NEL NODDINGS ON THE LIMITS OF CARING FOR ANIMALS

Just as there is natural caring when the one-caring loves the one-to-be-cared-for, so there can be natural caring when one has familiarity with animals. When one is familiar with a particular animal family, one comes to recognize its characteristic form of address. Cats, for example, lift their heads and stretch toward the one they are addressing. Receiving an animal as nearly as we are able to do so adds greatly to the pleasure we experience in its company. Its responsiveness helps to sustain us as ones-caring. When I enter my kitchen in the morning and my cat greets me from her favorite spot on the counter, I understand her request. This is the spot where she sits and “speaks” in her squeaky attempt to communicate her desire for a dish of milk. I understand what she wants, and it does not seem inaccurate to say that she expects to be given both milk and affectionate stroking. I have incurred an obligation and, as we shall see, this obligation rests on the establishment of a relation. Puffy is a responsive cared-for, but clearly her responsiveness is restricted: she responds directly to my affection with a sort of feline affection—purring, rubbing, nibbling. But she has no projects to pursue. There is no intellectual or spiritual growth for me to nurture, and our relation is itself stable. It does not possess the dynamic potential that characterizes my relation with infants. I must consider her welfare because we are in a relation where reciprocity is presently exhibited.

But must I receive the stray who calls at my door? Is there an ethical dimension to our caring beyond the one already discussed, that is, beyond refraining from inflicting pain? I think there is, in the very important sense of maintaining internal truth and serenity. If I have pleasant memories of caring for cats and having them respond to me, I cannot ethically drive a needy one away from my back door. A chain has been forged. A stranger-cat comes to me formally related to my pet. I have committed myself to respond to this creature.

But what if the creature at the door is a rat? I would certainly not invite it in, nor examine its body for wounds nor stroke it affectionately nor even feed it. Indeed, I might kill it with whatever effective means lay at hand. Now, we have an opportunity to explore something important. We are once again faced with the threat of capriciousness in our ethical conduct. I have suggested that the “I must” arises (for me) with respect to cats but that I feel no such stirring in connection to rats. Is this not pure sentiment of the most idiosyncratic form?

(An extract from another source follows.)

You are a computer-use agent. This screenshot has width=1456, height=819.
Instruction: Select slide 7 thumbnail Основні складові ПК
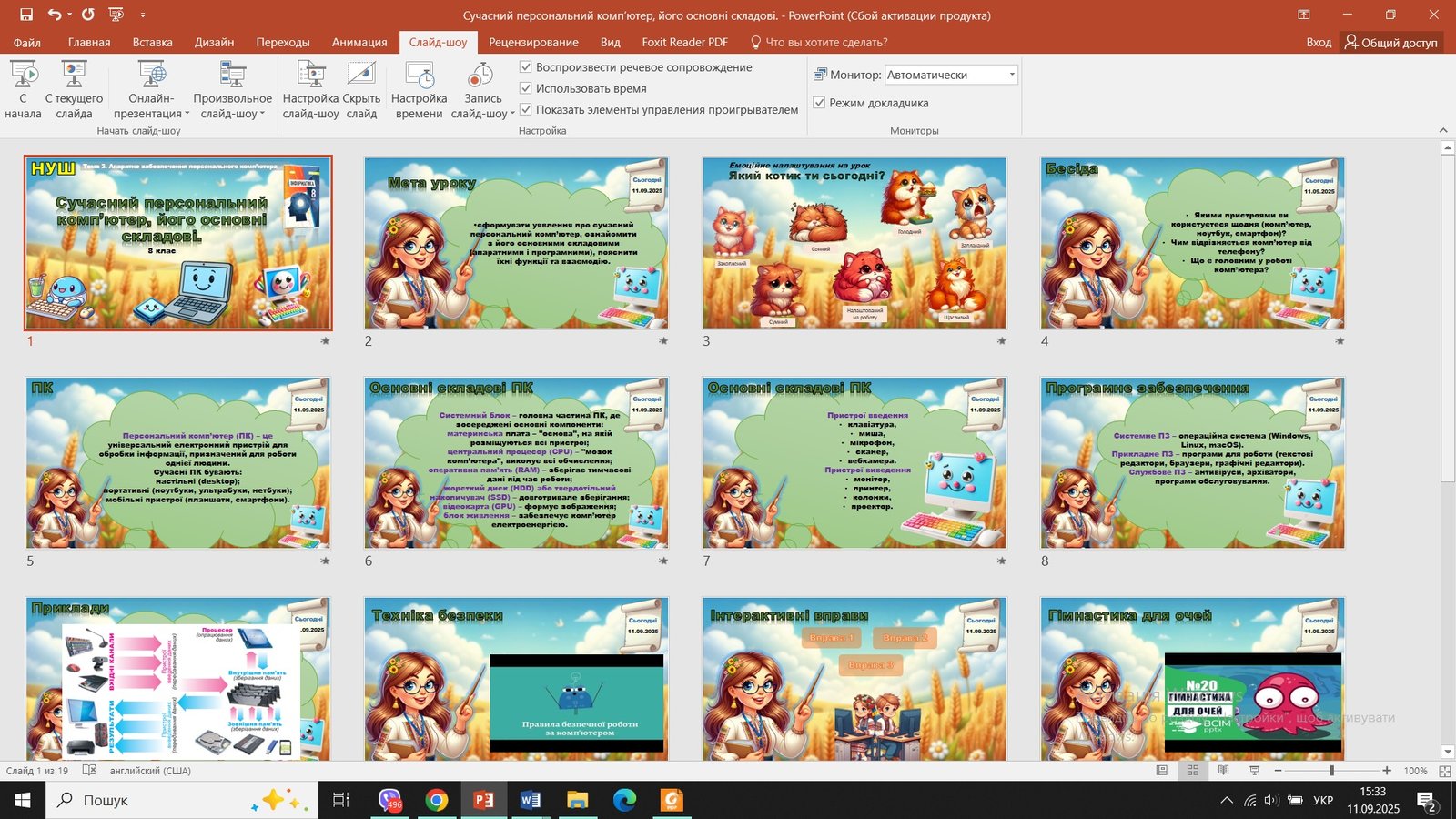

Sentiment is surely involved. Indeed, I have been trying throughout this work to show just how sentiment is involved in ethicality and why we cannot brush it side or try to get “above” it in our ethical reasoning. It is sentiment, a feeling of sensual pleasure and affection, that has induced a relation between me and the cat family. The relation, in turn, gives rise to the genuine ethical “I must.” But I was not obliged to enter the relation. There was no inevitable caring and being cared for with respect to cats. The first encounter was either an accident or a choice. Hence it is entirely reasonable for me to claim that I have an ethical responsibility toward cats and that you may not have such a responsibility. I shall claim, also, that while I have such a responsibility for cats, I have none, beyond refraining from the infliction of pain, for rats. I have not established, nor am I ever likely to establish, a relation with rats. The rat does not address me. It does not appear expectantly at my door. It neither stretches its neck toward me nor vocalizes its need. It skitters past in learned avoidance. Further, I am not prepared to care for it. I feel no relation to it. I would not torture it, and I hesitate to use poisons on it for that reason, but I would shoot it cleanly if the opportunity arose.

What we see clearly here is how completely our ethical care depends upon both our past experience in natural caring and our conscious choice. We have made pets of cats. In doing so, we have established the possibility for appreciative and reciprocal relation. If we feel that the cat has certain rights, it is because we have conferred those rights by establishing the relation. When we take a creature into our home, name it, feed it, lay affectionate hands upon it, we establish a relation that induces expectations. We will be addressed, and not only by this particular creature but also by others of its kind. It seems obvious that we might live ethically in the world without ever establishing a relation with any animal, but once we have done so, our population of cared-fors is extended. Our ethical domain is complicated and enriched, and to behave uncaringly toward one of its members diminishes it and diminishes us. If we establish an affectionate relation, we are going to feel the “I must,” and then to be honest we must respond to it. Farm people have a saying: “If you are going to eat it, don’t name it.” This is doubly wise. It is not only that it takes a certain stoicism to go one eating “Goldie” or “Henrietta” but naming a creature and eating it seems symptomatic of betrayal. By naming it, we confer a special status upon it and, if we would be ethical, we must then honor that status.

(Excerpted from Nel Noddinngs, Caring: A Feminine Approach to Ethics and Moral Education, 2nd edition [Berkeley, CA: University of California Press, 2003], pp. 155-57.)